**Teks Dokumen:**
· · · ·

Penyiangan atau Pengendalian Gulma dilakukan untuk mengurangi
kejadian suksesi dalam wilayah perakaran tanaman Padi, sehingga
persaingan untuk memperoleh nutrisi yang cukup untuk pertumbuhan dan
perkembangannya dapat ditekan sekecil mungkin.
Sistem SRI memiliki kelebihan efisien dalam hal penggunaan benih
dan pemanfaatan air irigasi serta pupuk anorganik, namun disisi lain
ternyata sangat membutuhkan biaya tinggi dalam soal ongkos tenaga
penyiangan atau pengendalian gulma. Sehingga respon petani menjadi
sangat rendah.
Demikian bahwa, jarak tanam yang lebar dan penerapan irigasi
berselang (intermitten) pada budidaya padi SRI memicu pertumbuhan
gulma. Dengan pesatnya pertumbuhan gulma tersebut penyiangan bisa
sampai 3-4 kali penyiangan. Penyiangan gulma secara kimiawi
(penggunaan herbisida)memang efektif dan efisien namun bertentangan
dengan konsep SRI. Sedangkan jika dilakukan secara manual
memerlukan biaya yang sangat tinggi, karena itu petani kurang respon
terhadap budidaya padi model SRI. Oleh karena itu, perlu alat penyiang
gulma yang secara teknis mampu mengurangi polpulasi gulma dan
memperbaiki struktur tanah dan secara ekonomis dapat meminimalisir
biaya untuk penyiangan gulma.
Seorang petani di Panji Kidul Kecamatan Panji menuturkan kepada
Tim Peneliti bahwa alat penyiang tersebut telah sering digunakan dan
telah berhasil mengurangi biaya Penyiangan dan berhasil meningkatkan
Produksi Usaha Tani Padinya. Informasi dari petani tersebut akan
dijadikan kajian dalam penulisan karya tulis Ilmiah ini untuk menjadi bahan
dan pemaparan bagaimana alat penyiangan tersebut mampu mengurangi
biaya penyiangan pada Usaha Tani padinya.

· · · ·

**Tugas 1:**
Tentukan apakah setiap pernyataan berikut sesuai dengan teks tentang penyiangan gulma pada padi SRI: (a) Sistem SRI efisien dalam penggunaan benih. (b) Penyiangan gulma secara kimiawi dengan herbisida sejalan dengan konsep SRI. (c) Pada budidaya padi SRI, penyiangan bisa dilakukan sampai 3-4 kali. Jawab ya atau tidak untuk masing-masing, lalu kutip kata-kata teks yang menjadi dasarnya.
**Tugas 2:**
Tulislah lanjutan teks tentang penyiangan gulma pada padi SRI, dimulai setelah kalimat terakhirnya.

**Cuplikan Data:**
· · · ·

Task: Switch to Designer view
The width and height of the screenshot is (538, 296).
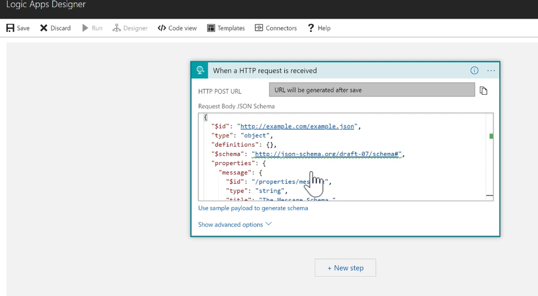Action: (130, 28)
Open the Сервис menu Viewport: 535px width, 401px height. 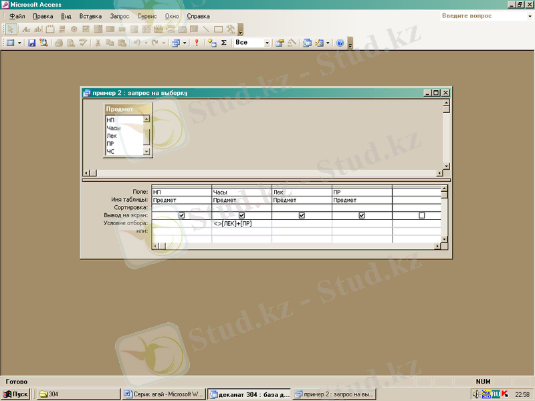(x=148, y=15)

· · · ·

**Jawaban 1:**
(a) Ya: "Sistem SRI memiliki kelebihan efisien dalam hal penggunaan benih"
(b) Tidak: "namun bertentangan dengan konsep SRI"
(c) Ya: "penyiangan bisa sampai 3-4 kali penyiangan"

**Jawaban 2:**
Tulisan ini merupakan solusi, dalam karya tulis ilmiah ini akan
dikemukakan pemaparan tentang sebuah alat penyiangan yang
digerakkan secara bermotor dijalankan oleh 1 (satu) orang untuk
melakukan penyiangan dan penggemburan tanah.
1.2. Tujuan Penulisan.
Tujuan Penulisan Karya Ilmiah ini adalah
1. Untuk memaparkan penggunaan sebuah alat penyiangan yang
dibuat secara mandiri oleh petani. Alat ini digerakkan secara
bermotor dijalankan oleh 1 (satu) orang untuk melakukan
penyiangan dan penggemburan tanah.
2. Seberapa efektif dan efisienkah penggunaan alat penyiangan ini
dibandingkan dengan penyiangan secara manual yang dilakukan
oleh kebanyakan petani kami.
3. Diduga penggunaan alat penggerak bermotor yang dijalankan oleh
1 (orang) ini akan membantu aplikasi budidaya padi dengan system
SRI.
1.3. Batasan Penulisan.
1. Karena luasnya kajian tentang persoalan budidaya padi, maka
perlu dilakukan pembatasan bahwa pembahasan hanya ditujukan
untuk memaparkan dan mengulas pengendalian gulma dalam
lahan budidaya padi sawah pada areal dimana populasi gulma
tumbuh diantara tanaman padi yang ditanam dalam jarak 30 s.d. 35
cm.
2. Bahwa tulisan ini sekedar memaparkan betapa alat kreasi petani
secara mandiri ini layak diajukan sebagai mesin penyiangan padi
alternative yang bisa direkomendasikan kepada petani secara
umum untuk melakukan pengendalian gulma secara mekanis.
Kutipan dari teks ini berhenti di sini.